◆ **Exercise directions**:
As written and without pictures, set down the lines from the one that contains "This screenshot has height=488, width=602." through the end of the data.

◆ **Excerpted records**:
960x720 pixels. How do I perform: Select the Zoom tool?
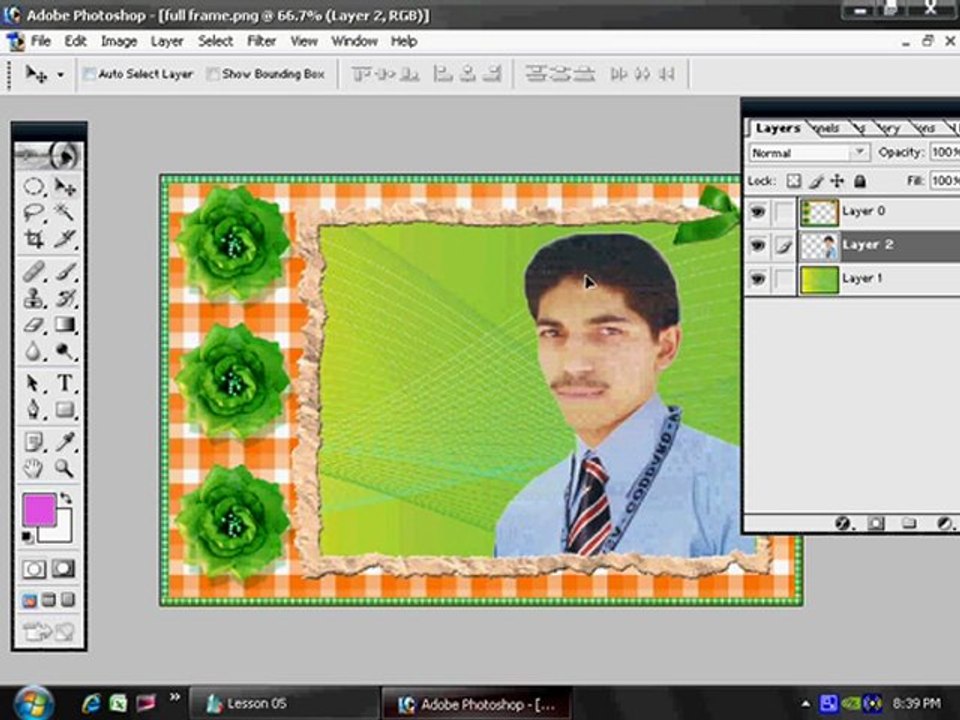pos(64,468)
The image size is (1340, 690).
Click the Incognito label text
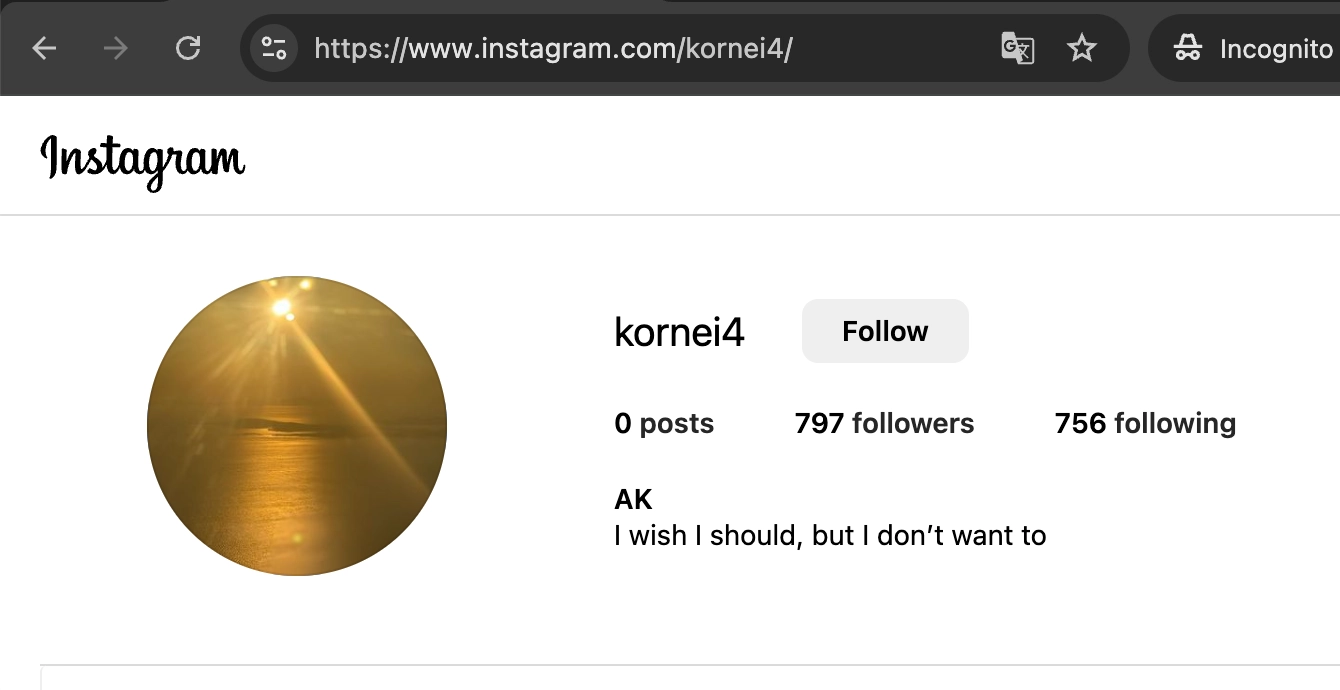coord(1277,47)
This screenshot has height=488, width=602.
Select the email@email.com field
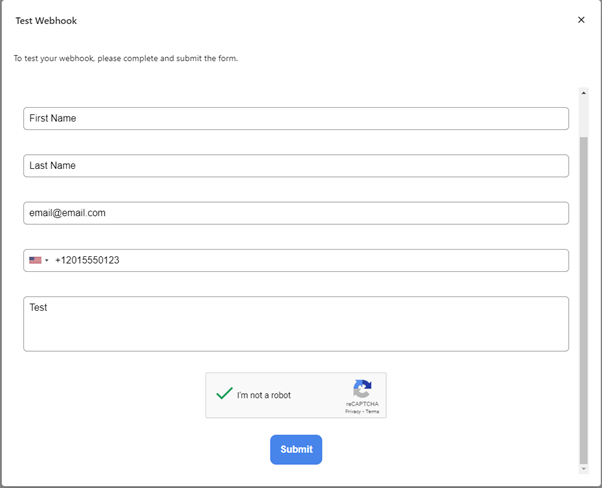click(296, 213)
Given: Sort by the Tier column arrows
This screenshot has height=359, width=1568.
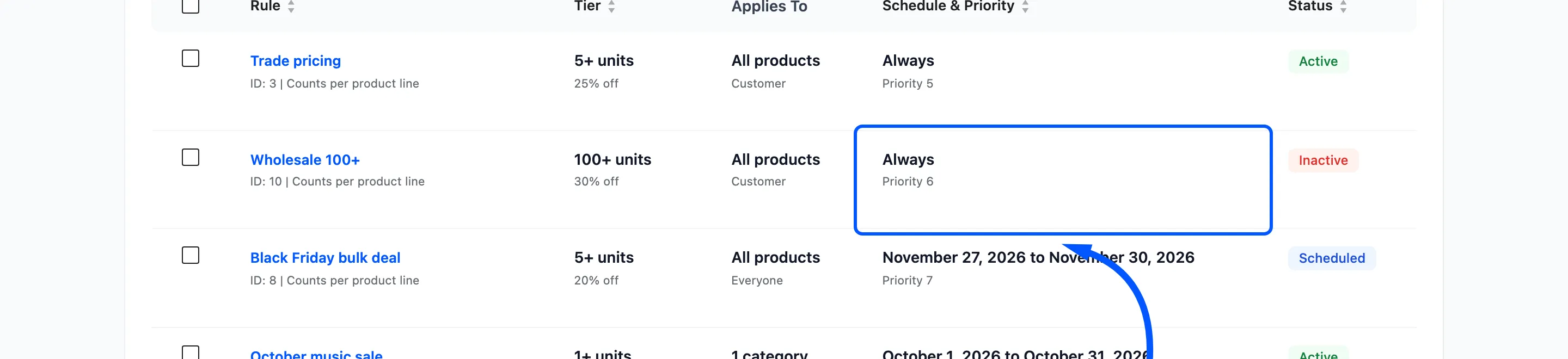Looking at the screenshot, I should pyautogui.click(x=611, y=7).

◆ **Answer**:
This screenshot has height=488, width=602.
Select the email@email.com field
click(296, 213)
Given: Sort by the Tier column arrows
This screenshot has height=359, width=1568.
Looking at the screenshot, I should pyautogui.click(x=611, y=7).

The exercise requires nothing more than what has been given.